■ **Aim of the exercise**:
An exact transcription is needed of the lines below from the one with "This screenshot has height=454, width=1112." through the one with "Task: Cancel the shift lights dialog", with no other lines and no pictures.

■ **Supplied material**:
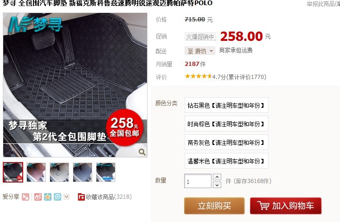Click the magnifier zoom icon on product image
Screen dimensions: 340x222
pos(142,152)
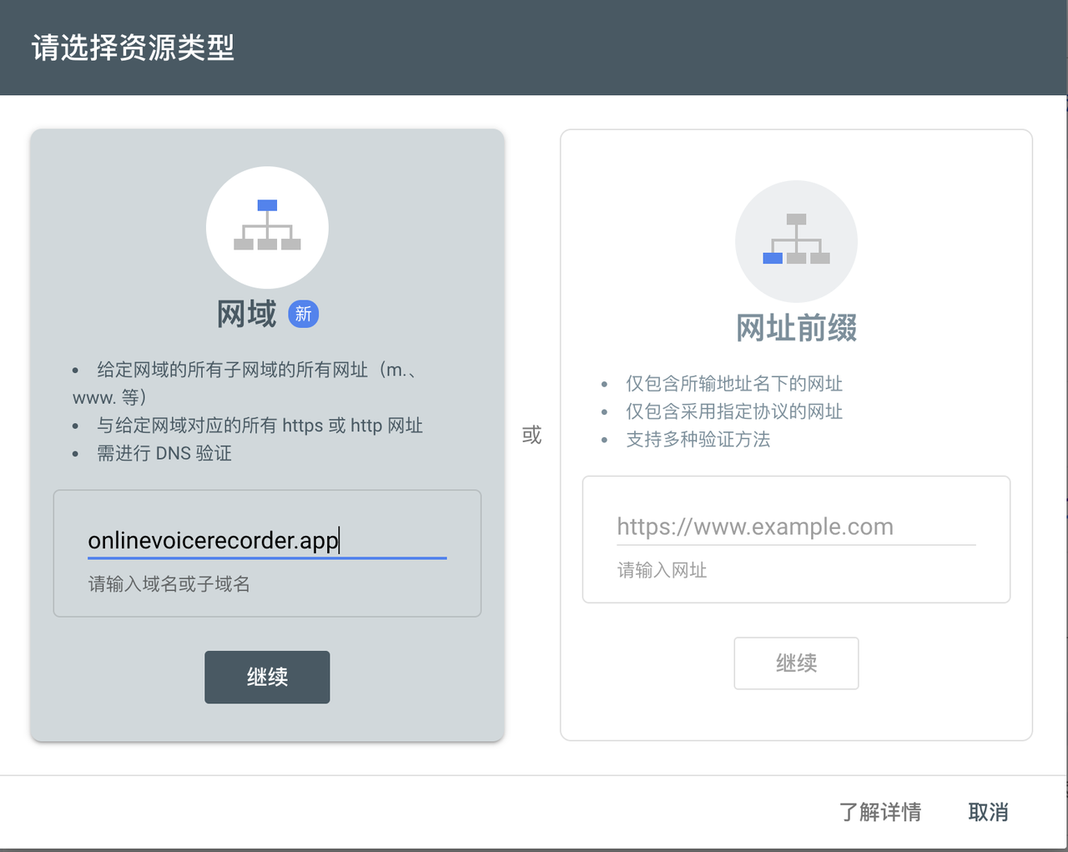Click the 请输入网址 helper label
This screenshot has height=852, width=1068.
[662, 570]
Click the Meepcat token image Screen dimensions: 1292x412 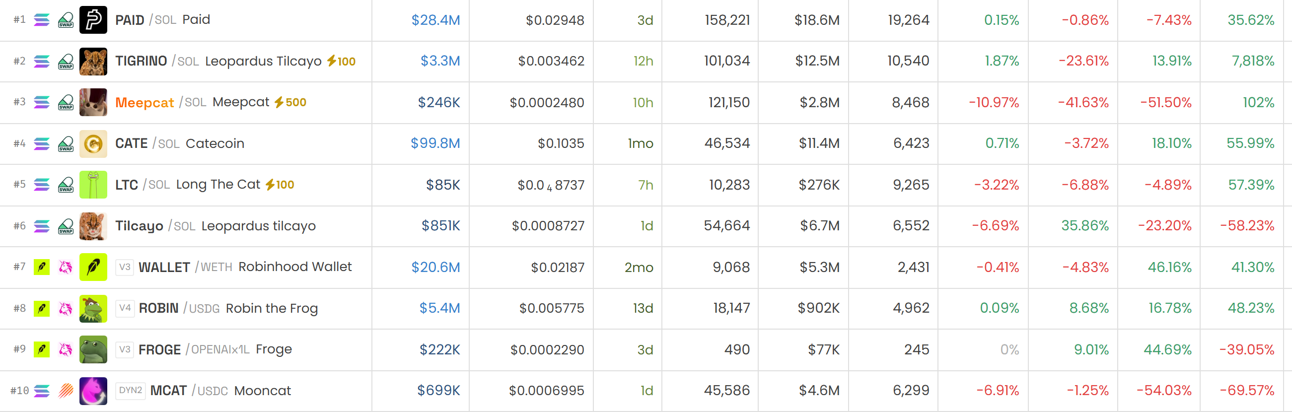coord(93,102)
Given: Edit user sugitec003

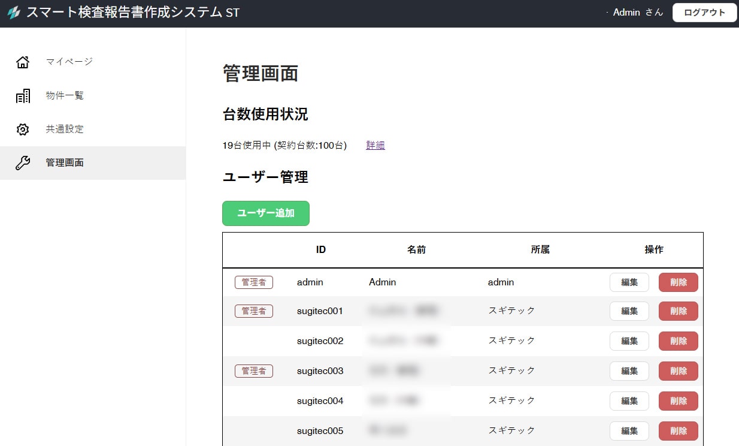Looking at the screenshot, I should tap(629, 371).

...

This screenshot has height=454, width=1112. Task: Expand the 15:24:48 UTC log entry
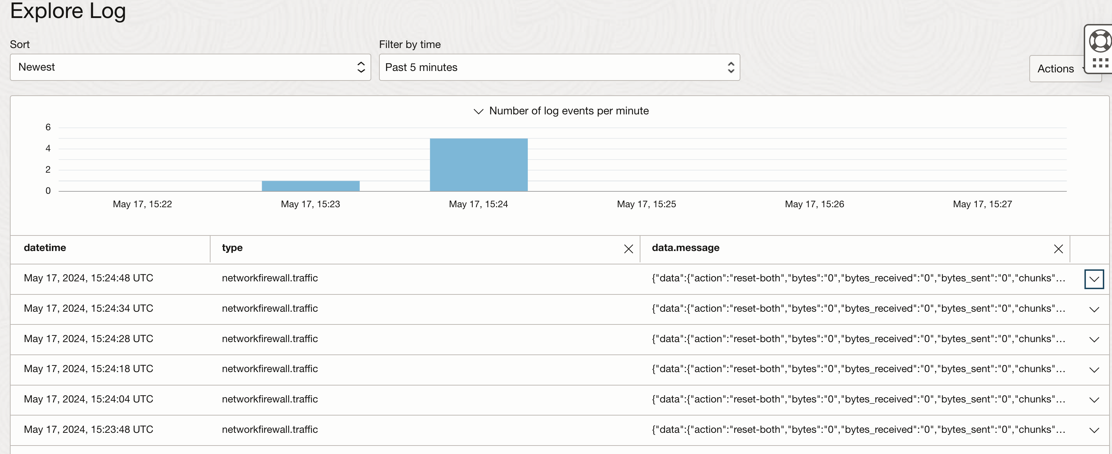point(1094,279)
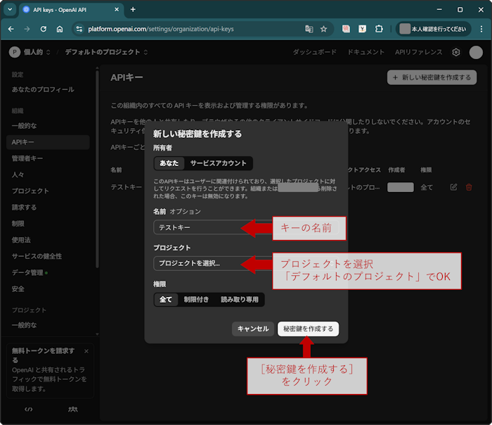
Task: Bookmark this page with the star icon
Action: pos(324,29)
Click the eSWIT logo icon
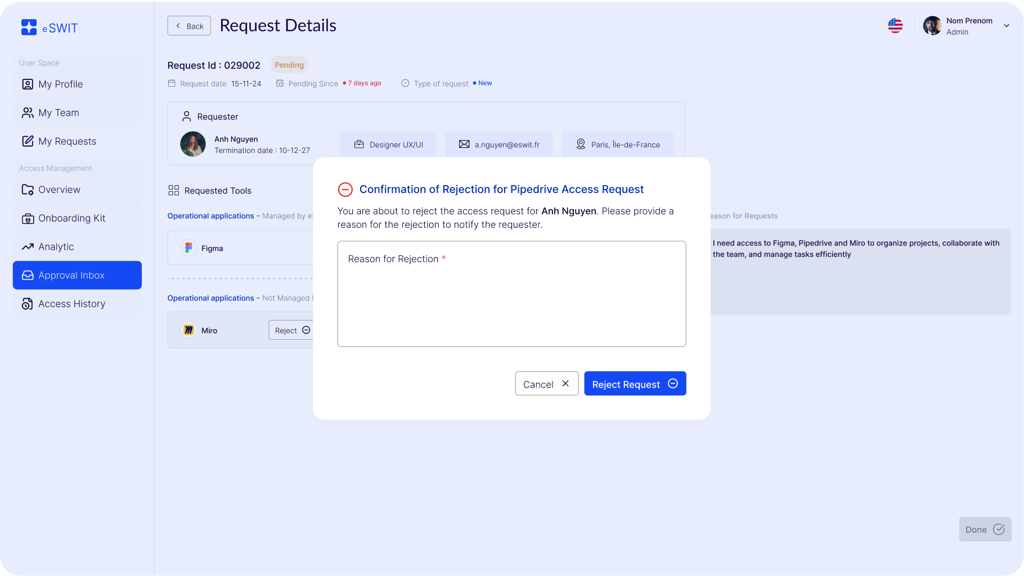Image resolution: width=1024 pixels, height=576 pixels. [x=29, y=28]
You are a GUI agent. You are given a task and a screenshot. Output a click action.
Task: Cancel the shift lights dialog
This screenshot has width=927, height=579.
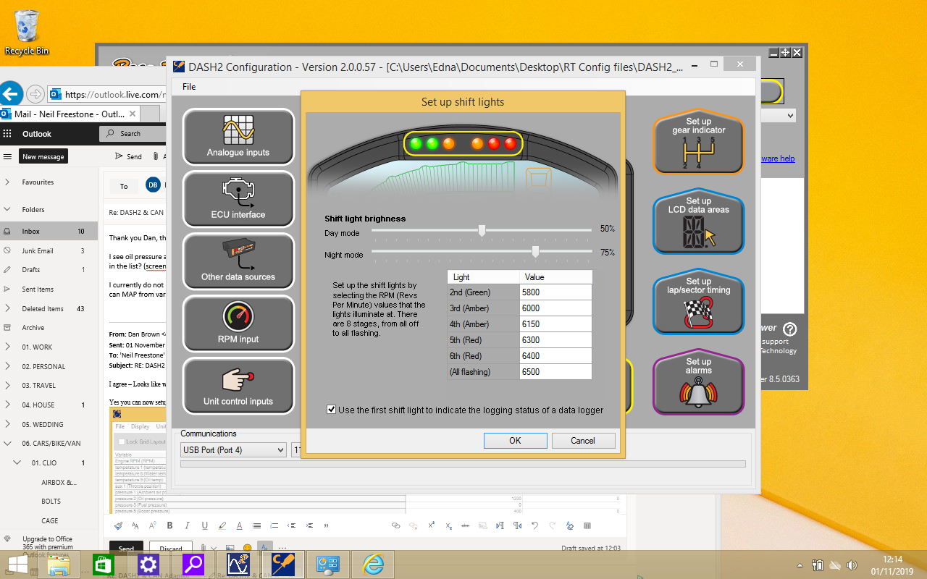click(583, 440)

--

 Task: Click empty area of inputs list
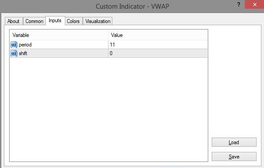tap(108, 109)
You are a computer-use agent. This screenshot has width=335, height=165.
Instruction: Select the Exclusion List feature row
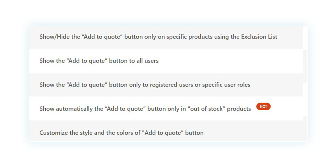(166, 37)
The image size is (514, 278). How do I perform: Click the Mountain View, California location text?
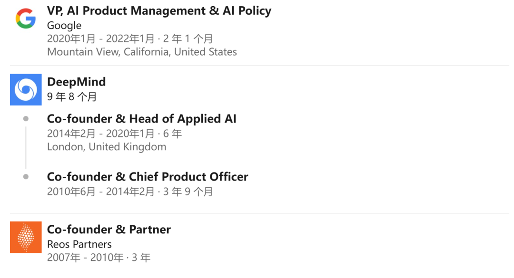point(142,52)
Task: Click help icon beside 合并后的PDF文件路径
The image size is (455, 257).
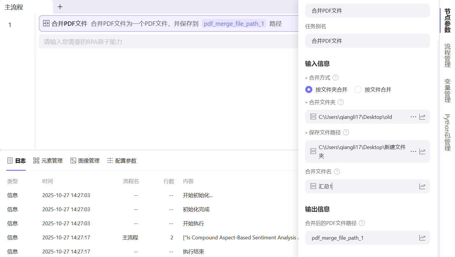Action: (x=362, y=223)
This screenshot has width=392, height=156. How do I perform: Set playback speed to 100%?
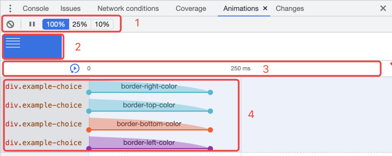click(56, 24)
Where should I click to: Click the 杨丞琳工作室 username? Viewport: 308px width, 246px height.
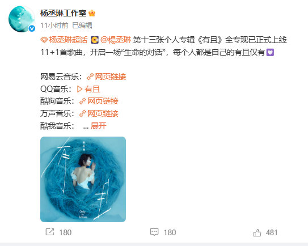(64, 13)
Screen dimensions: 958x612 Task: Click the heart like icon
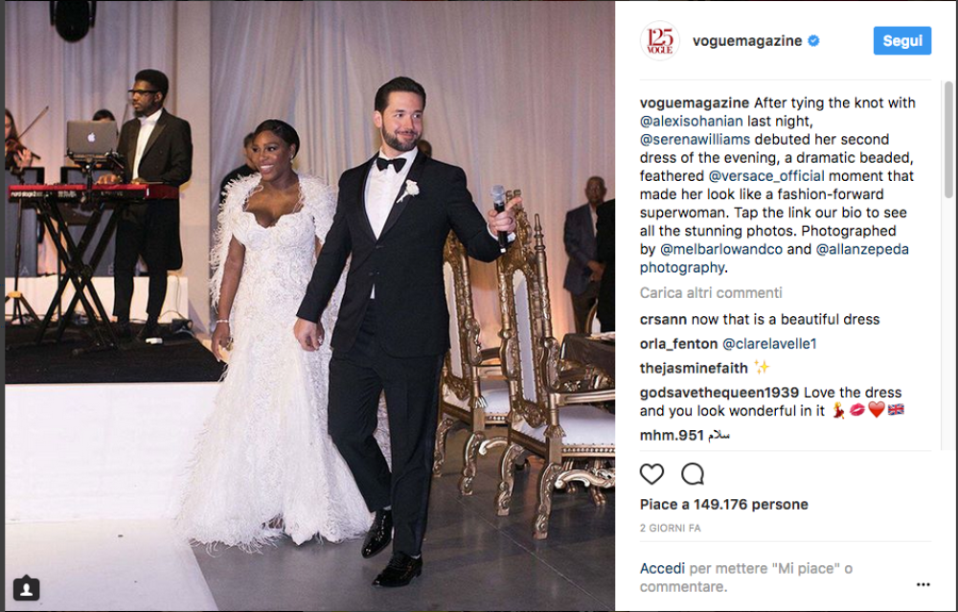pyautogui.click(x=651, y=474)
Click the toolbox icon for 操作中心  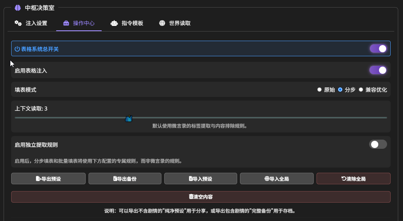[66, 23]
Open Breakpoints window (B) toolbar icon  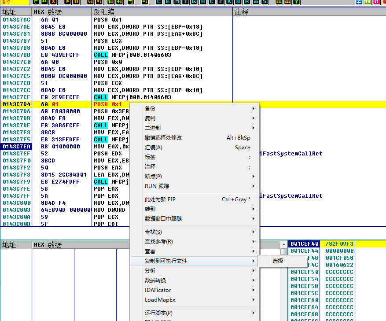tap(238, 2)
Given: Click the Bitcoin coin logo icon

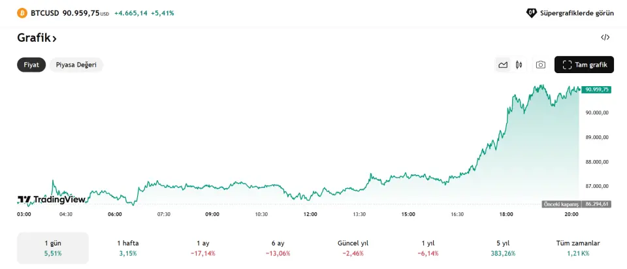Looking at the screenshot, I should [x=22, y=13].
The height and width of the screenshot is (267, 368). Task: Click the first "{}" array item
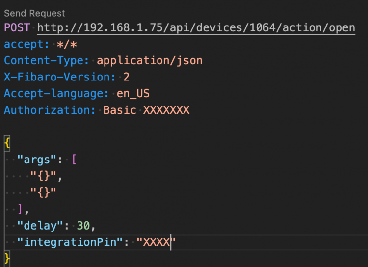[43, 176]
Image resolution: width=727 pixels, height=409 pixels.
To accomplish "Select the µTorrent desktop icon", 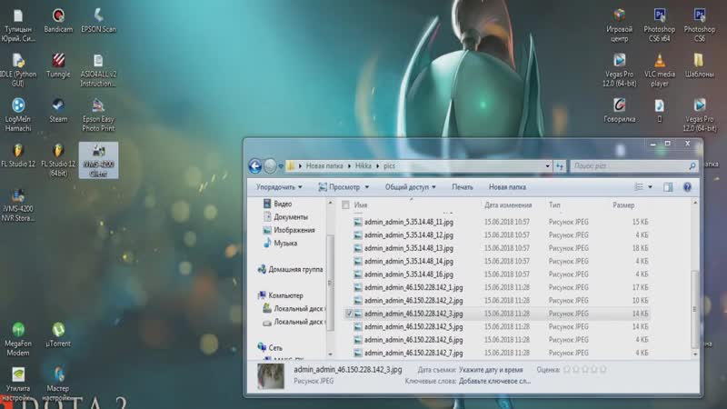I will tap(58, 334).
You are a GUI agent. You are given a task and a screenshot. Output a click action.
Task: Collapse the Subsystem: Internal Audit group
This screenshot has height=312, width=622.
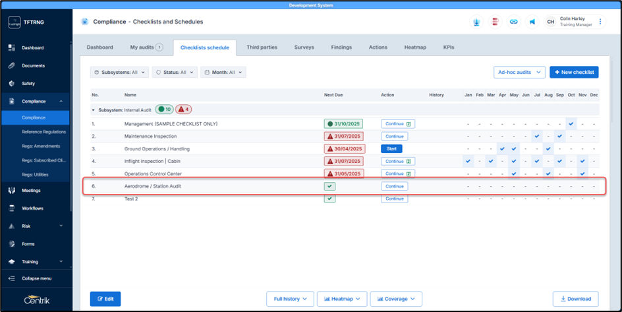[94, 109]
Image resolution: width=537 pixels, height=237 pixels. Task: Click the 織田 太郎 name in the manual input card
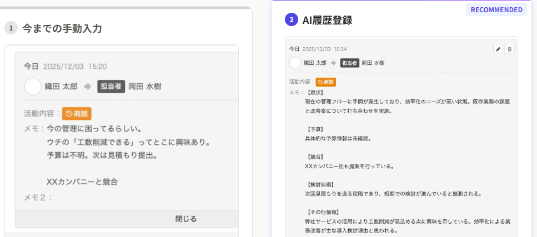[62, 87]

■ **Response to this exercise**:
This screenshot has height=454, width=1112. Task: Expand the 15:24:48 UTC log entry
point(1094,279)
Task: Bookmark this page with the star icon
Action: pos(324,29)
Click the eSWIT logo icon
Image resolution: width=1024 pixels, height=576 pixels. [x=29, y=28]
You are a GUI agent. You are given a task and a screenshot. Output a click action.
Task: Cancel the shift lights dialog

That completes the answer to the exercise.